Please see the no score requirements below Kentucky FHA, VA, USDA and Fannie Mae Mortgage Loan . Note: for government, at least one borrower must have a score.
Conventional:
A/E AUS required
No scores acceptable
12 months housing history required
FTHB education required
All borrowers must occupy
Priced off borrower w/ fico OR 580 if no scores
FHA:
A/E AUS required. These cannot be done as a manual. Non-occupant co-borrower income cannot be used to qualify and debt must be included in DTI unless approve eligible.
One borrower must have a score
12 months housing history required
Borrower with no fico must have 3 HUD acceptable alternative tradelines
FHA – IF 1 BORROWER HAS NO SCORE,
VA - IF 1 BORROWER HAS NO SCORE, THE BORROWER WITH THE SCORE NEEDS TO BE INPUT AS THE CREDIT SCORE FOR PRICING
USDA - IF 1 BORROWER HAS NO SCORE,
Joel Lobb Mortgage Loan Officer
American Mortgage Solutions, Inc. 10602 Timberwood Circle Louisville, KY 40223 Company NMLS ID #1364
The view and opinions stated on this website belong solely to the authors, and are intended for informational purposes only. The posted information does not guarantee approval, nor does it comprise full underwriting guidelines. This does not represent being part of a government agency. The views expressed on this post are mine and do not necessarily reflect the view of my employer. Not all products or services mentioned on this site may fit all people. NMLS ID# 57916, (www.nmlsconsumeraccess.org).

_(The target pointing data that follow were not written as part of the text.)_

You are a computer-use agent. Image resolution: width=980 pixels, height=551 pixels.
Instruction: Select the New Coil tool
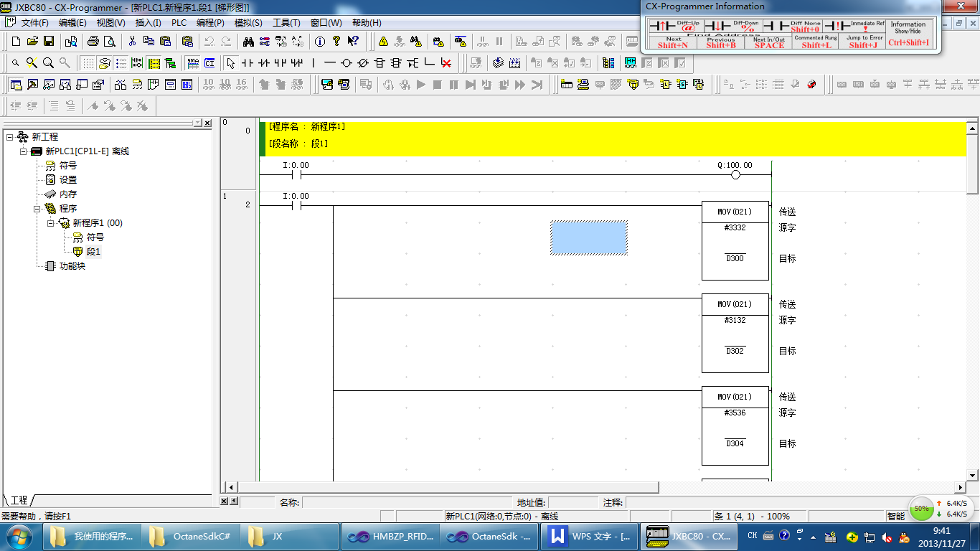[x=347, y=63]
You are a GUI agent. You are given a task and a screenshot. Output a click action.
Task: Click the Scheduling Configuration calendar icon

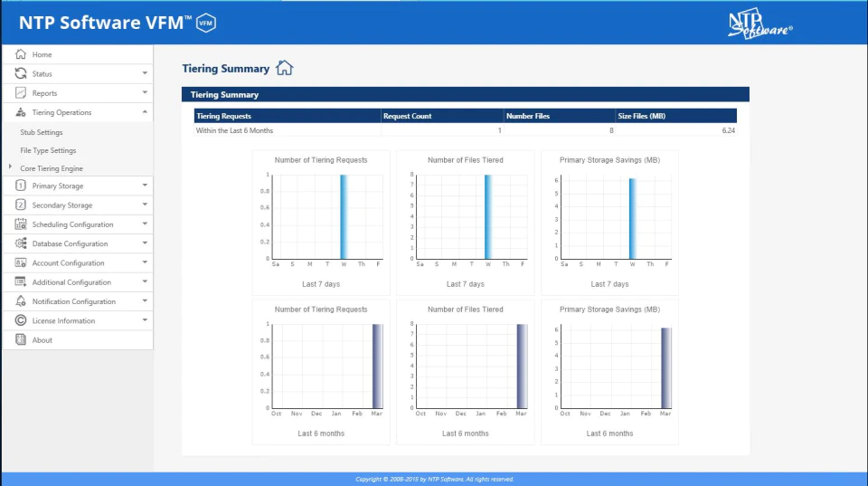click(x=21, y=224)
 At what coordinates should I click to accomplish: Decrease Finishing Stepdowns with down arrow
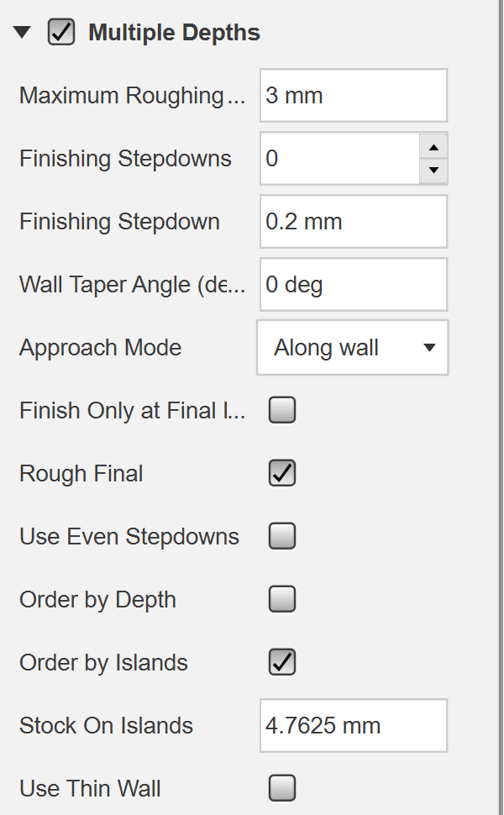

KHC's Mortgage Revenue Bond (MRB) program, receiving a below-market, 30-year fixed interest rate of 6% at a time when most mortgage interest rates are above 7%.
As a first-time homebuyer, Ashley was able to take advantage of KHC's Mortgage Revenue Bond (MRB) program, receiving a below-market, 30-year fixed interest rate of 6% at a time when most mortgage interest rates are above 7%.

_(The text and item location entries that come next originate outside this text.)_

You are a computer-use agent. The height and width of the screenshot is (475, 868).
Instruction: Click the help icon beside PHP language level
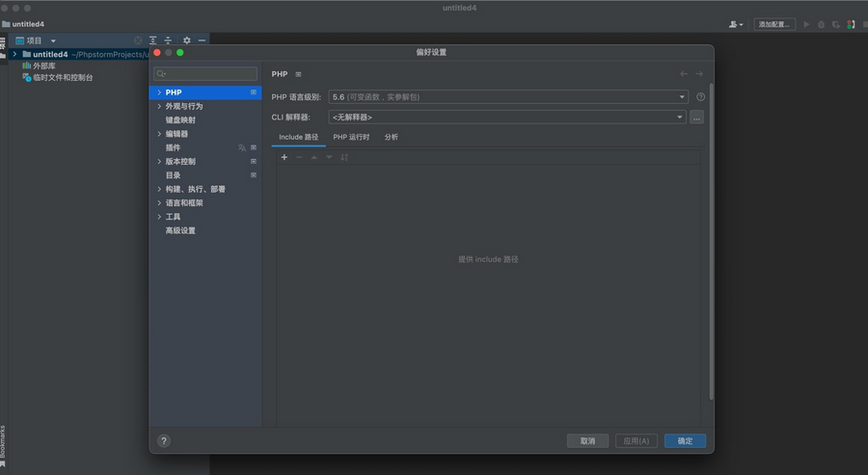[x=700, y=97]
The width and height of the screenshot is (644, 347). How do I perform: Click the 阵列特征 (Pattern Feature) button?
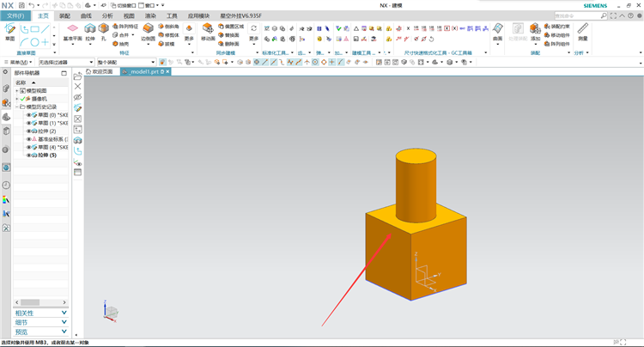[x=125, y=27]
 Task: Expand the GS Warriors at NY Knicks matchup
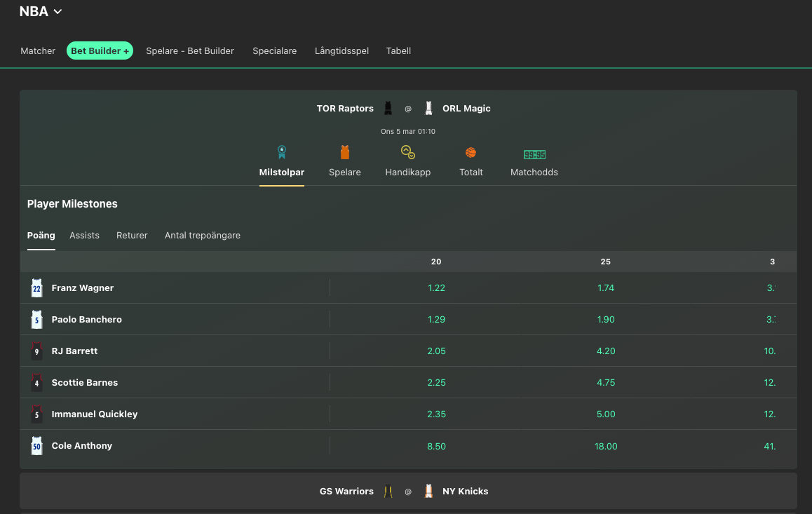tap(408, 491)
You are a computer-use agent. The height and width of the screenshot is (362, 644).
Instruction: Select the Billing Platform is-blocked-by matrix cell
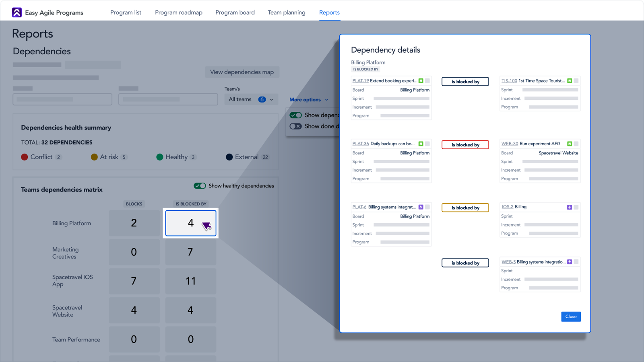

Today we are going to talk about every student’s least favorite subject, their student loans. I also recognize that this issue has become quite a hot button topic so I will attempt to tap dance around both sides of the political aisle and stick to the facts. The fact is those can be difficult to find depending on where the loan holder is finding the information so today we are going to attempt to provide some clarity.

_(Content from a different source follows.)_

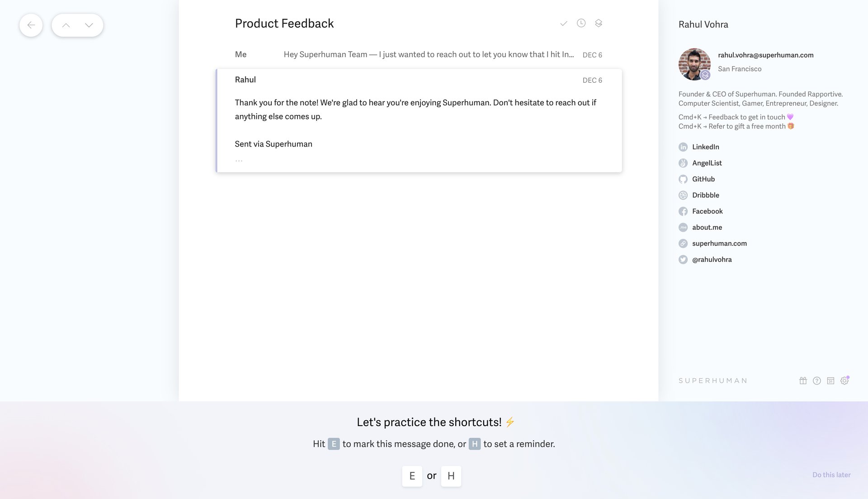Open the calendar icon in the sidebar footer
The image size is (868, 499).
(831, 380)
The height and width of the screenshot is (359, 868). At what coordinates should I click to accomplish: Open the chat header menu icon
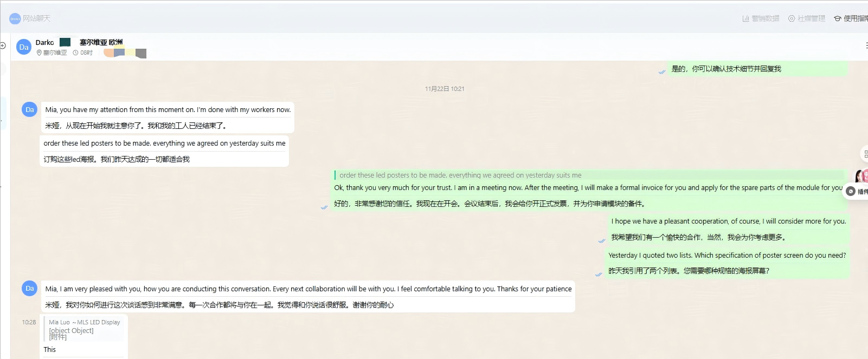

September 1, 2023 the COVID student loan forbearance is a thing of the past and despite new strains and new cases and new blah blah blah whether we agree or disagree, one thing is true, student loans are due. My team has spoken with dozens if not hundreds of clients in the past year that were 100% convinced that their student loans were going to be forgiven and for some that has actually happened, but others are in for a rude awakening if they aren’t properly armed with the right information.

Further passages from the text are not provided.